The exosome-binding factors Rrp6 and Rrp47 form a composite surface for recruiting the Mtr4 helicase

The exosome is a conserved multi‐subunit ribonuclease complex that functions in 3′ end processing, turnover and surveillance of nuclear and cytoplasmic RNAs. In the yeast nucleus, the 10‐subunit core complex of the exosome (Exo‐10) physically and functionally interacts with the Rrp6 exoribonuclease and its associated cofactor Rrp47, the helicase Mtr4 and Mpp6. Here, we show that binding of Mtr4 to Exo‐10 in vitro is dependent upon both Rrp6 and Rrp47, whereas Mpp6 binds directly and independently of other cofactors. Crystallographic analyses reveal that the N‐terminal domains of Rrp6 and Rrp47 form a highly intertwined structural unit. Rrp6 and Rrp47 synergize to create a composite and conserved surface groove that binds the N‐terminus of Mtr4. Mutation of conserved residues within Rrp6 and Mtr4 at the structural interface disrupts their interaction and inhibits growth of strains expressing a C‐terminal GFP fusion of Mtr4. These studies provide detailed structural insight into the interaction between the Rrp6–Rrp47 complex and Mtr4, revealing an important link between Mtr4 and the core exosome.
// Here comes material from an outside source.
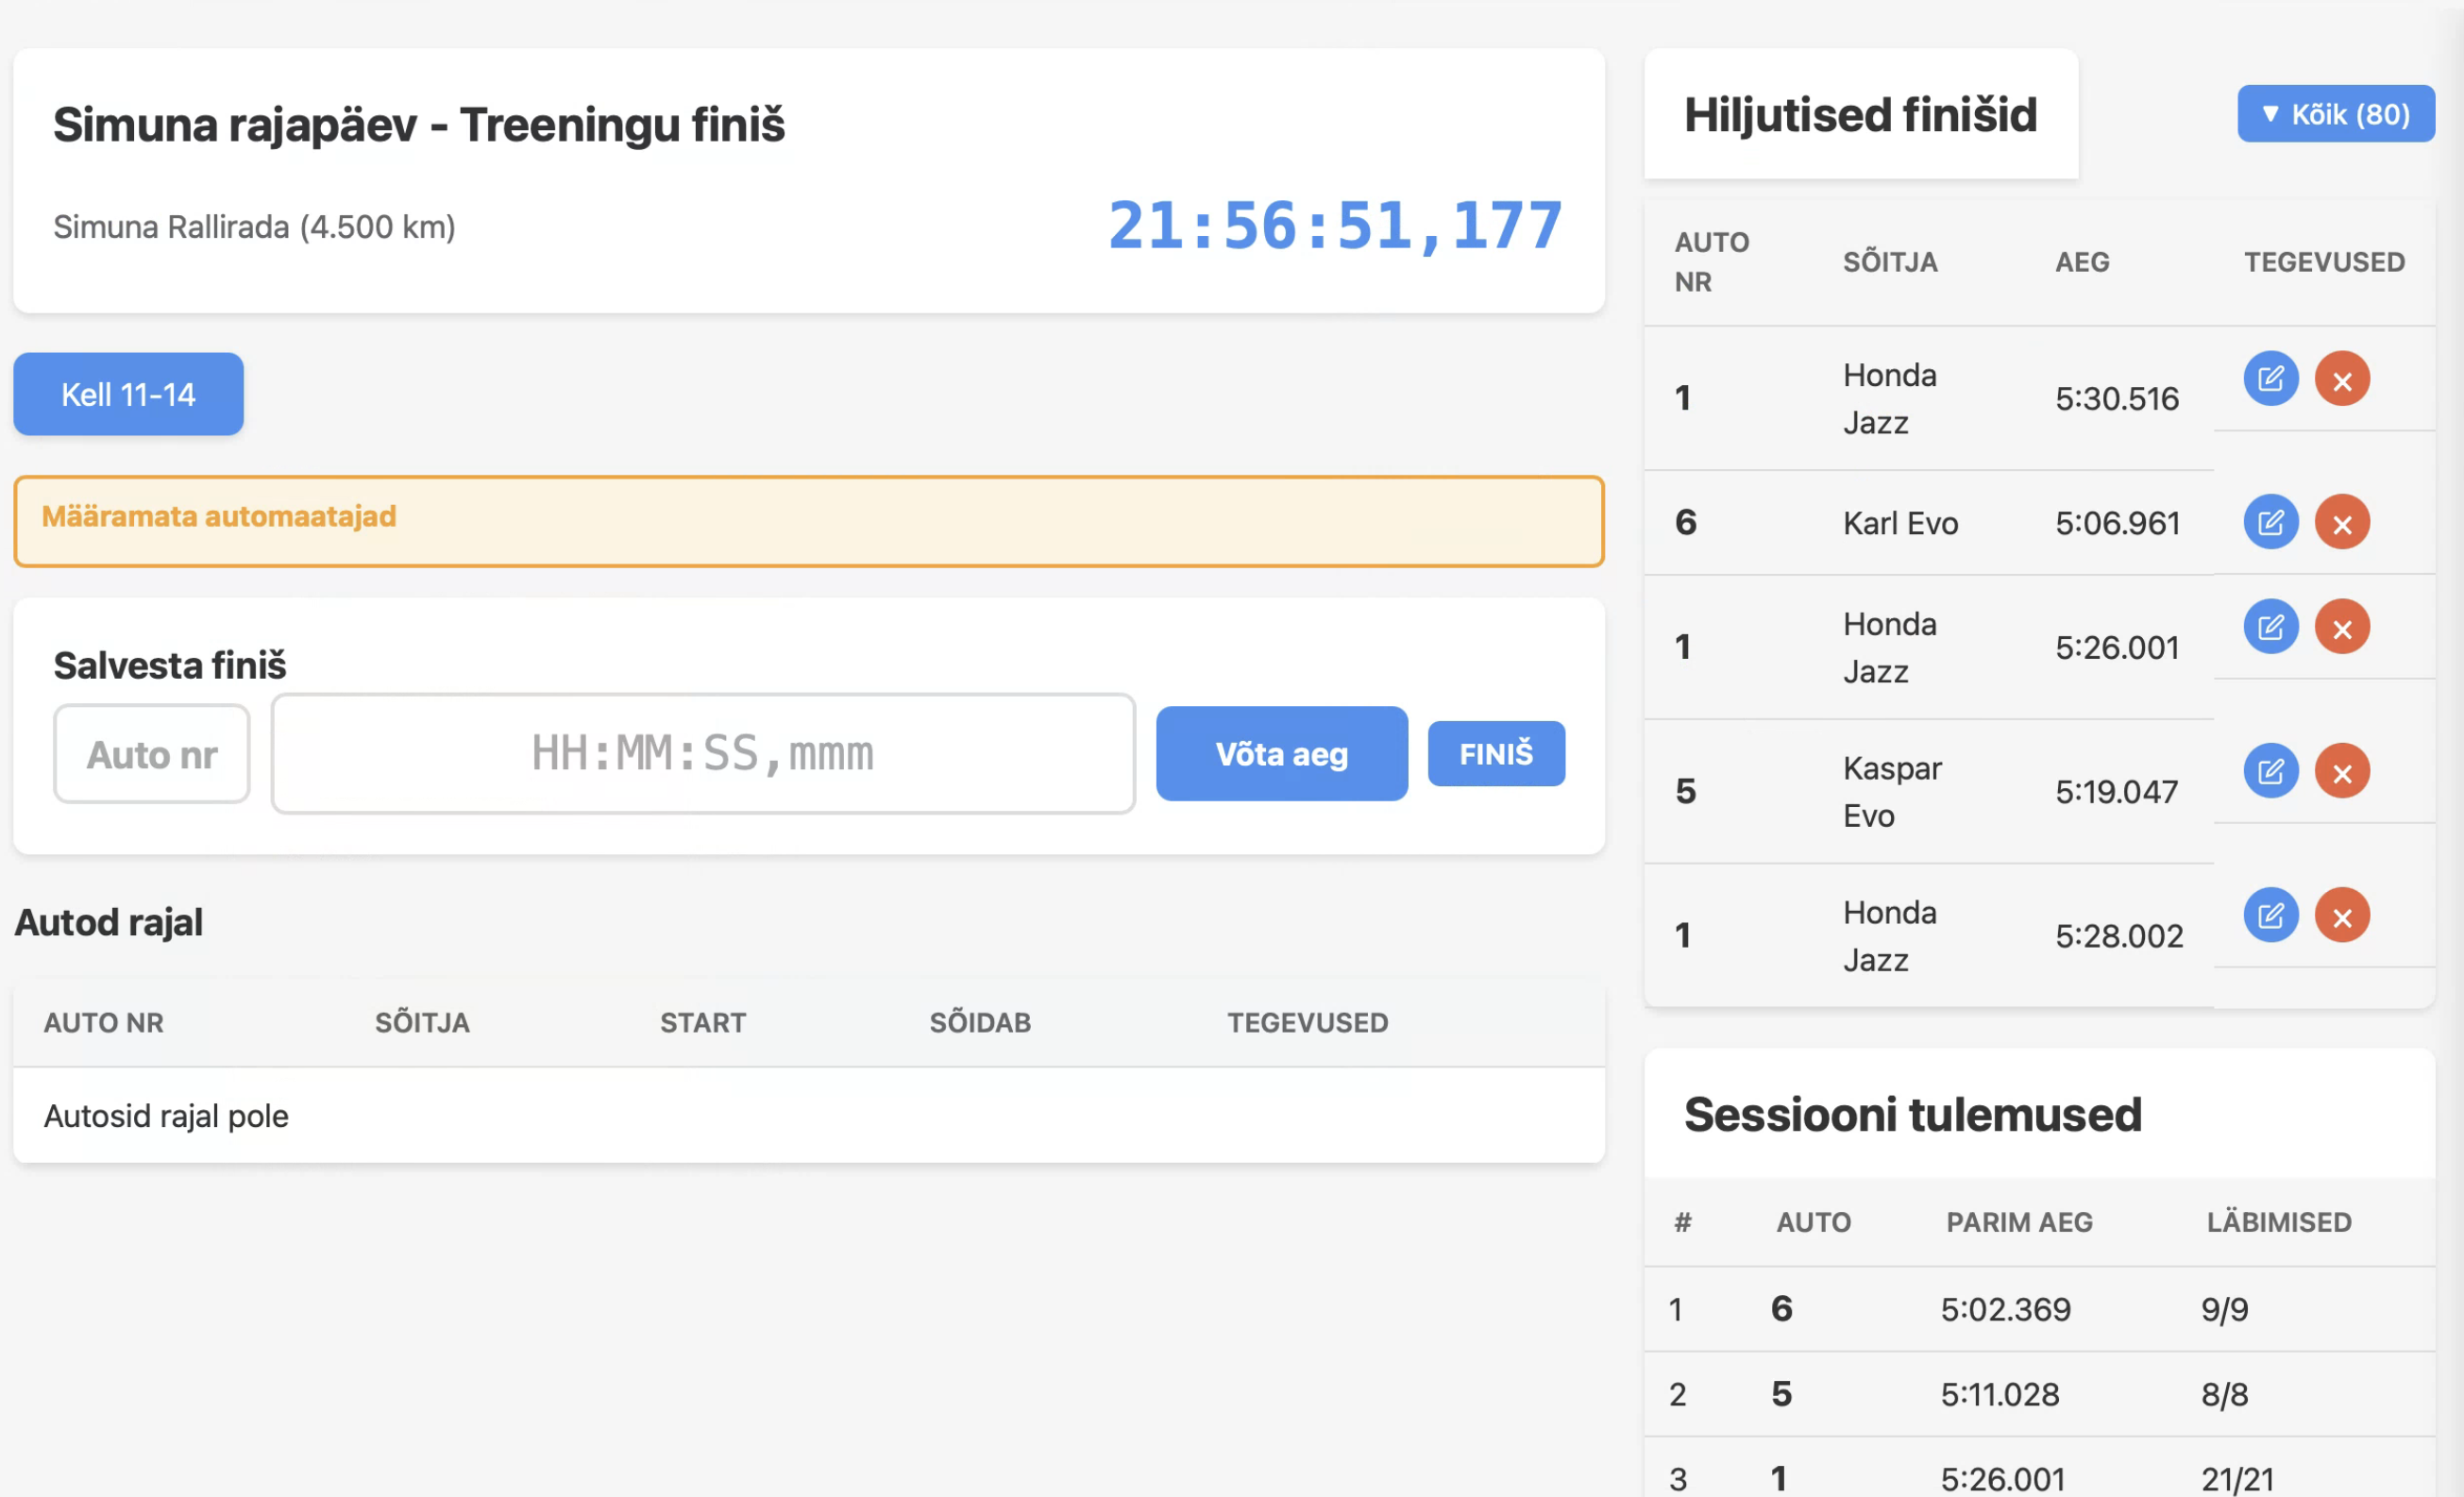2464x1497 pixels.
Task: Delete Honda Jazz 5:30.516 finish entry
Action: [x=2342, y=379]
Synopsis Mtr4 is an RNA helicase involved in targeting nuclear RNAs for degradation. A new crystal structure reveals the basis for Mtr4 recruitment on the nuclear exosome through a direct interaction with Rrp6 and Rrp47. The N‐terminal domains of S. cerevisiae Rrp6 and Rrp47 form a highly intertwined structural unit. The Rrp6–Rrp47 complex creates a composite and conserved surface groove that binds the N‐terminus of Mtr4 and recruits Mtr4 to the nuclear exosome. Structure‐based mutations of conserved residues within Rrp6 and Mtr4 disrupt their interaction, result in 5.8S RNA processing defects in vivo and inhibit growth of strains expressing a C‐terminal GFP fusion of Mtr4. Graphical Abstract Mtr4 is an RNA helicase involved in targeting nuclear RNAs for degradation. A new crystal structure reveals the basis for Mtr4 recruitment on the nuclear exosome through a direct interaction with Rrp6 and Rrp47.